Health Minister Ghulam Nabi Azad says an initial test by a clinic determined the girl did not have the H1N1 virus. When her condition did not improve she was transferred to a second medical facility and initially treated for pneumonia.

"And when both lungs were involved, that particular private hospital went for H1N1 tests. And, it was unfortunately found positive. But by that time it was too late for the medicine to [have an] effect," Azad said.

An attorney for the Shaikh family, Asif Lampwala, speaking at a news conference, said Reeda's parents intend to file civil and criminal cases in connection with her death.

"We're going to teach a lesson to these private hospitals. We're going to sue them for damages. And we're going to claim huge sums of money from them. We're not interested in the money.
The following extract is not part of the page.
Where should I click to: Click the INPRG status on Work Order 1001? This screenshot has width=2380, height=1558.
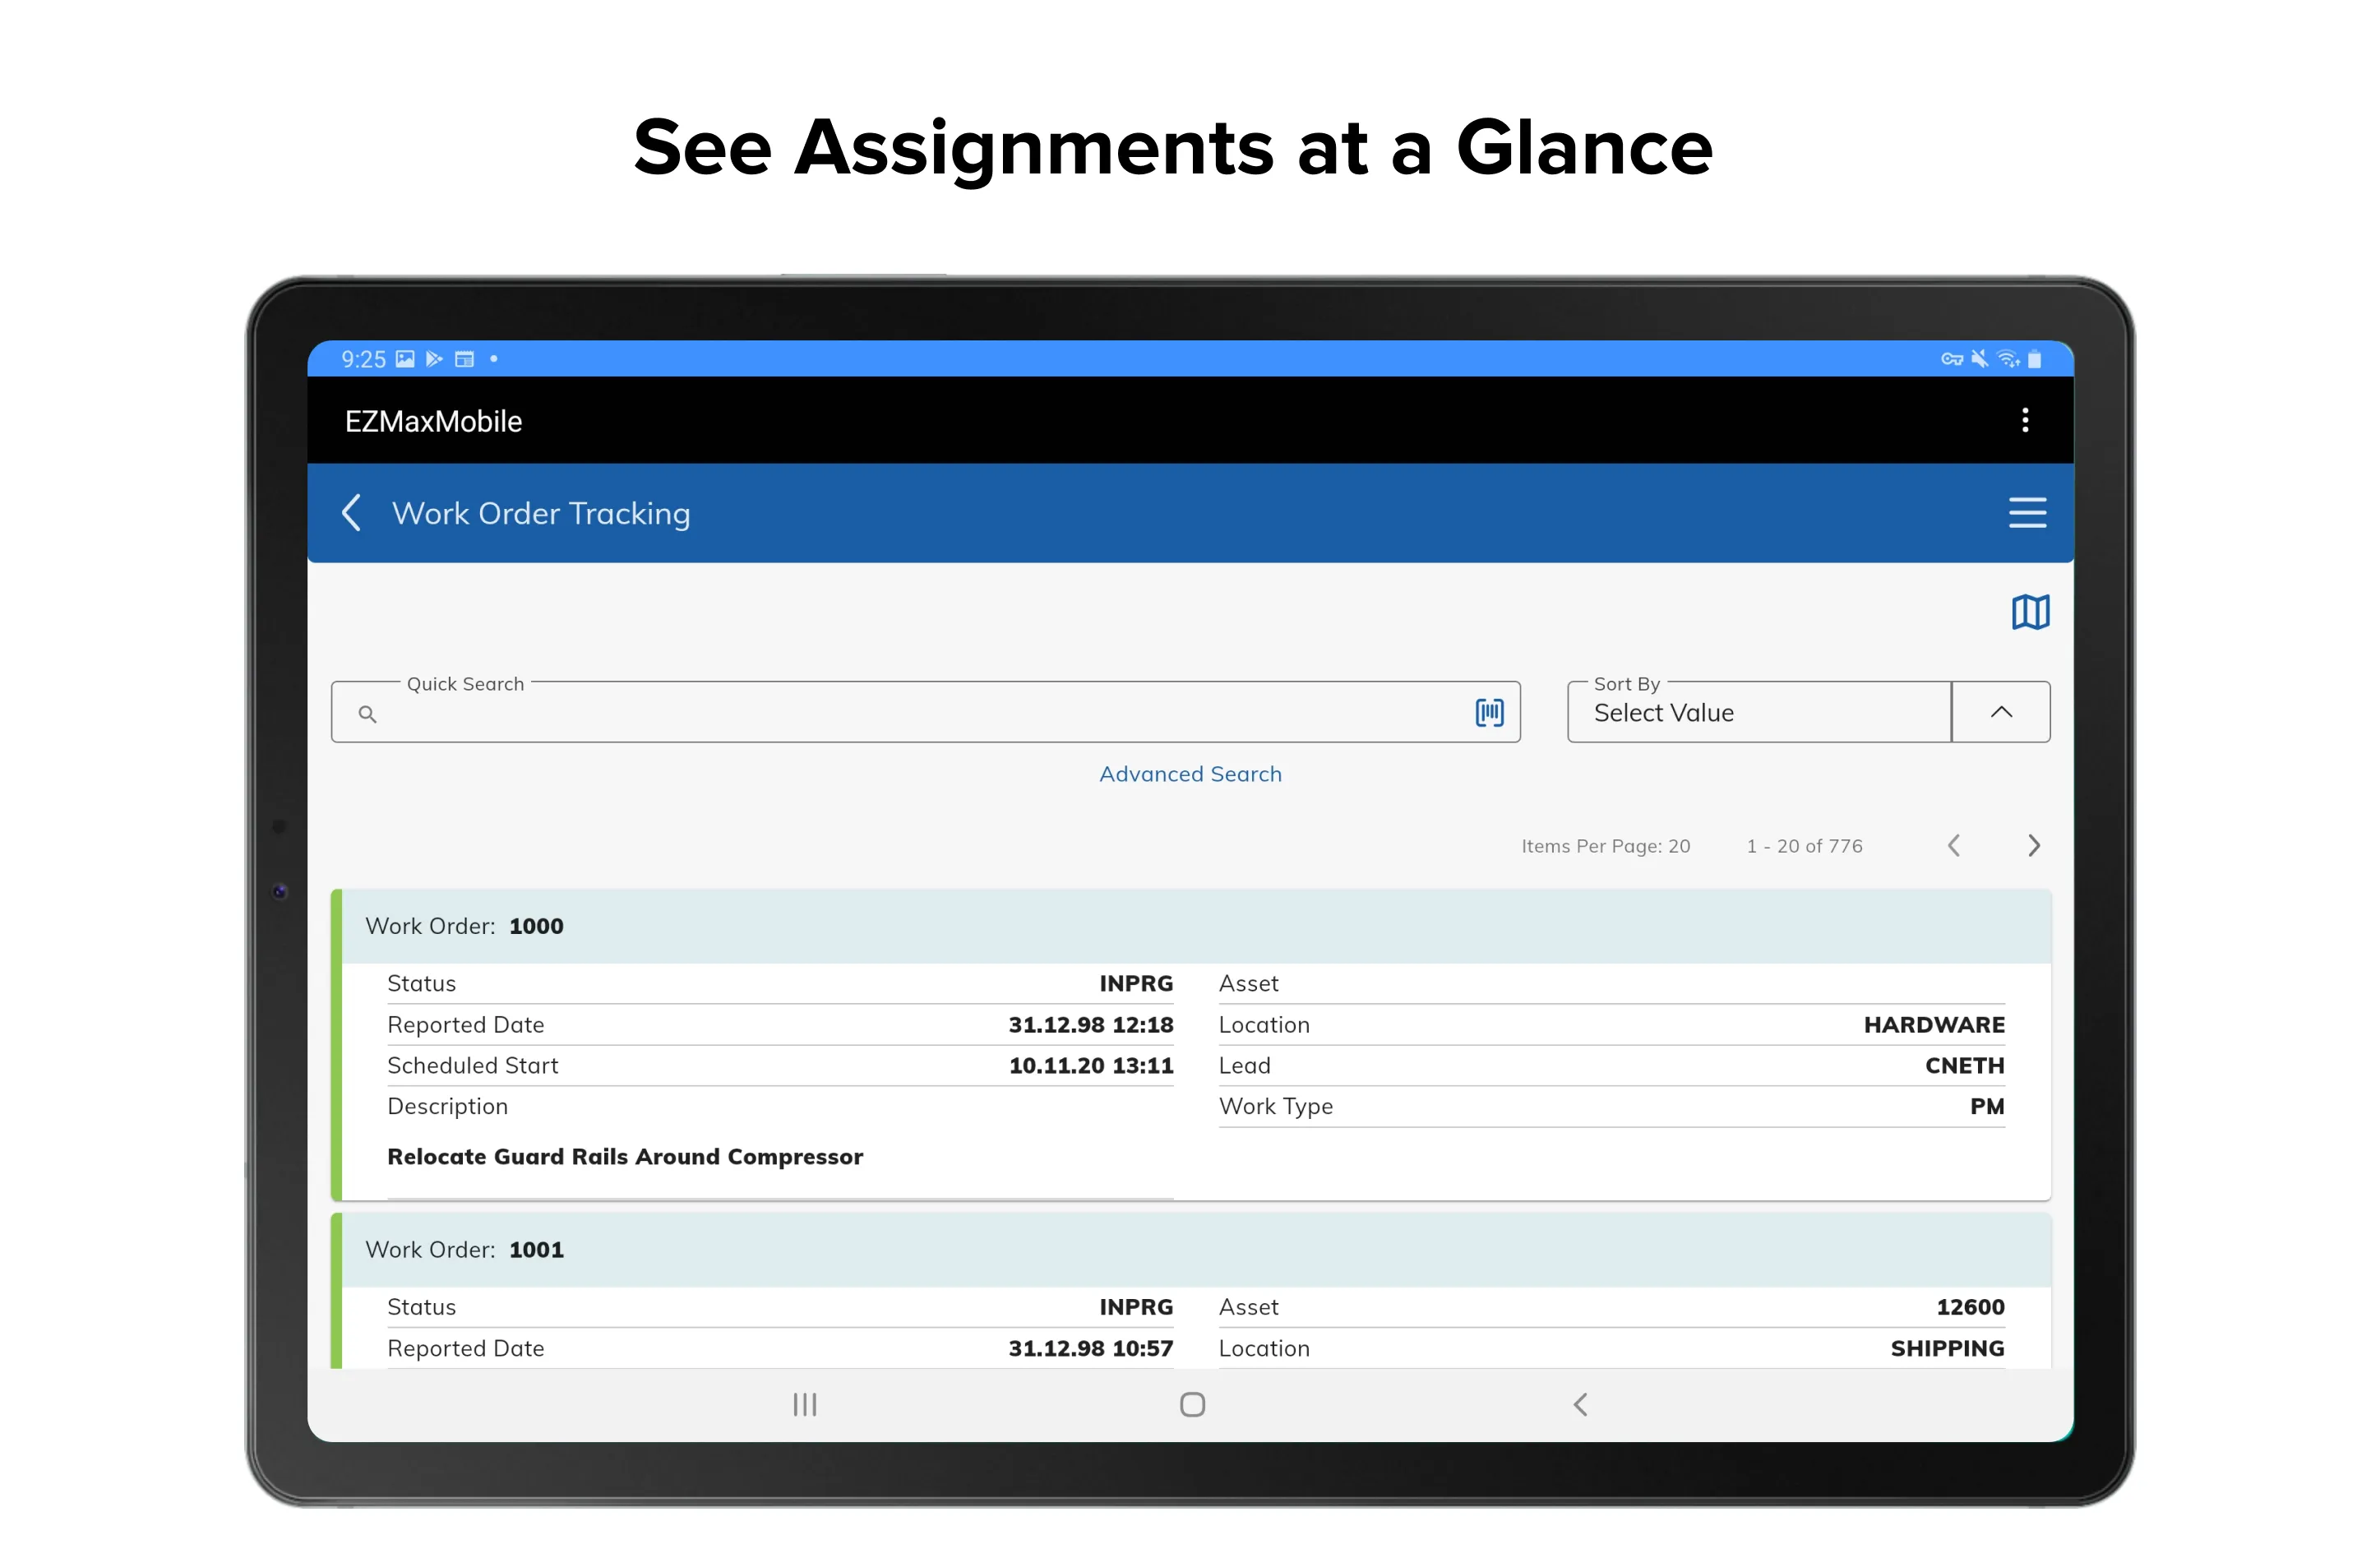pos(1135,1306)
The money which we obtain will be given to charity," Lampwala said.

The chief minister of the state of Maharashtra, Ashok Chavan, calls the first swine flu death in the country a result of total negligence on the part of those who admitted the student to a private facility.
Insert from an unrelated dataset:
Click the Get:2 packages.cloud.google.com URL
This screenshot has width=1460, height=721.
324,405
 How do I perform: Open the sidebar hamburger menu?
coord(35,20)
Suspected swine flu cases are supposed to be treated at government hospitals, the only facilities authorized to test for H1N1 and where the medication Tamiflu is available.

The Indian central government on Tuesday announced anyone with swine flu symptoms should go to designated government hospitals and the severely affected will be quarantined.

Maharashtra state has invoked, in two hard-hit districts, the Epidemic Diseases Act of 1897, allowing authorities there to forcibly quarantine patients. Local councils are to check students for signs of swine flu in schools. But chief minister Chavan says there is no need for the public to be alarmed.

"People need not panic about this. The state government is making all efforts to see that this is controlled in time," Chavan said.

About one-fifth of India's total of 550 reported cases of H1N1 are in Maharashtra, with most of the state's cases coming from Pune, about 115 kilometers southeast of Mumbai.

Swine flu has been declared a public health emergency of international concern by the World Health Organization, although scientists say the virus appears less deadly in humans than initially feared.

Since the H1N1 virus was first detected in Mexico, four months ago, more than 800 deaths have been reported worldwide.